To optimize the fuel gas consumptions two options were studied by utilizing the alternative energy solutions (solar steam and cogenerations) to generate steam instead of conventional boilers. On the power optimization side the study focused on the solar photovoltaic and wind energy. The lowest cost solution is to use direct solar steam and allow the steam injection at a variable rate - this may require some upgrades to allow fully- automatic flow control throughout the steam distribution system. With this method (and a typical weather year) solar fractions of approximately up to 40% may be possible. It may be possible to increase this further if the requirements for minimum steam flow in the steam distribution network can be reduced. With the use of thermal storage, the solar fraction can be increased to approximately 60-80%, however steam from storage is likely to cost significantly more than direct steam, especially as direct molten-salt coupled with oilfield- quality water has not yet been proven commercially.

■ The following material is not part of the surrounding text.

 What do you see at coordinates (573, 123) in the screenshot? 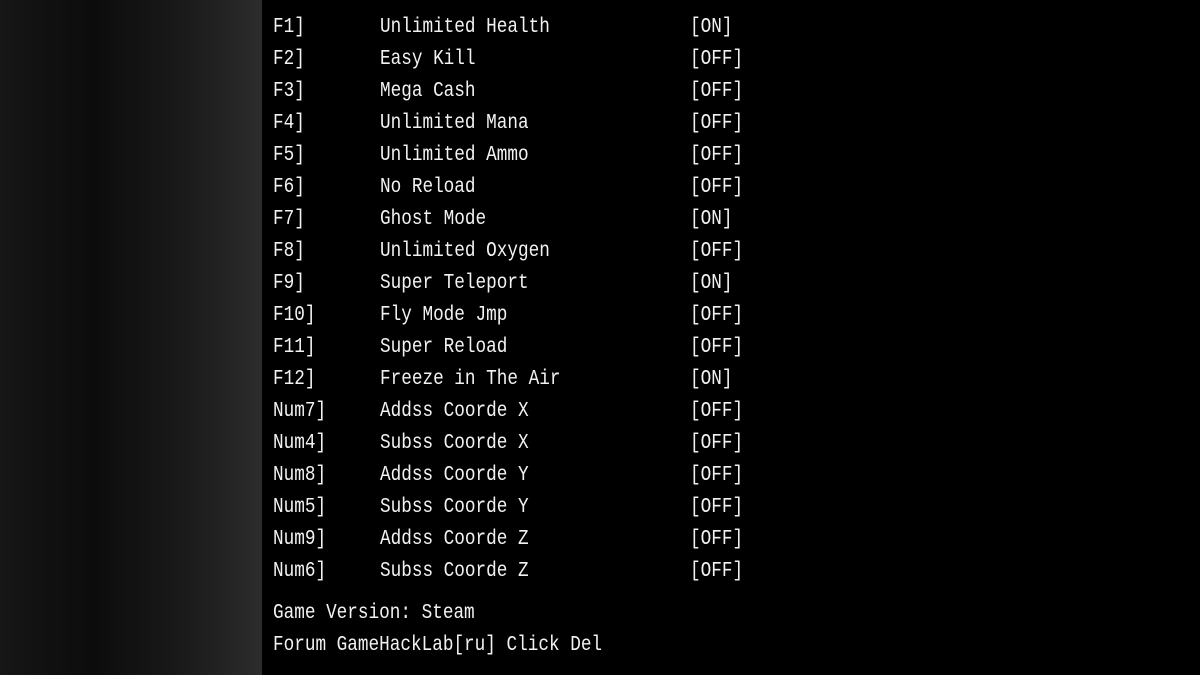
I see `cheat-row: F4] Unlimited Mana [OFF]` at bounding box center [573, 123].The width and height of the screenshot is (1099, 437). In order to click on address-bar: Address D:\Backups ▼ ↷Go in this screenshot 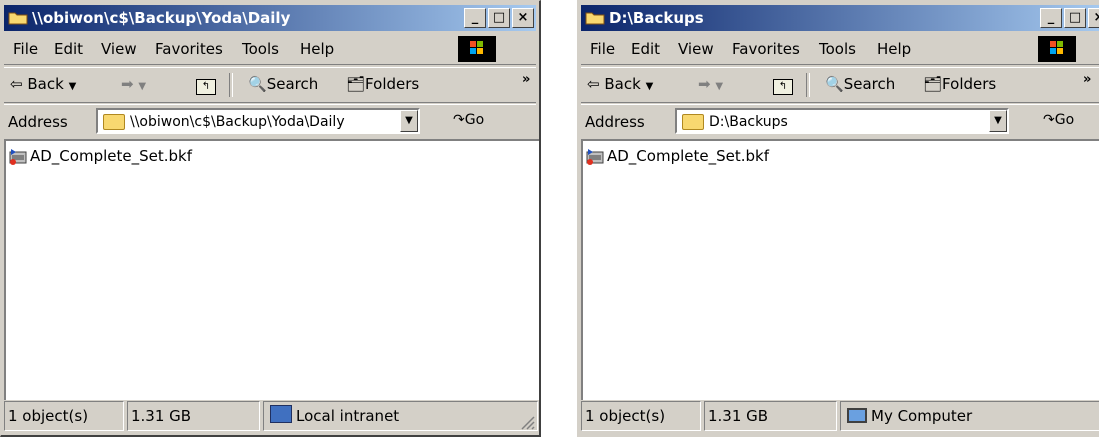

As renewable power alone will not be able to meet the full demand of Heavy Oil field development, hence the utilization of cogeneration will be a feasible solution in order to supply the required steam demands in addition to solar and also to supply the required power in addition to solar PV. The redundant power generated by the cogeneration may be supplied to the Electrical Grid. The economics analysis illustrates that all renewable options considered have positive NPV. The economics for both PV and wind are robust, where maximum deployment is advised, subject to grid connection constraints. For solar steam, the economics are partially affected by the once-through steam generators (OTSG) CAPEX already spent, but still show positive NPV. Anticipated costs reductions for solar steam technology as a consequence of greater deployment of the technology over the next few years could further improve the NPV. Including the cogeneration, solar steam and less conventional steam generators in the future projects will maximize the NPV of the heavy oil.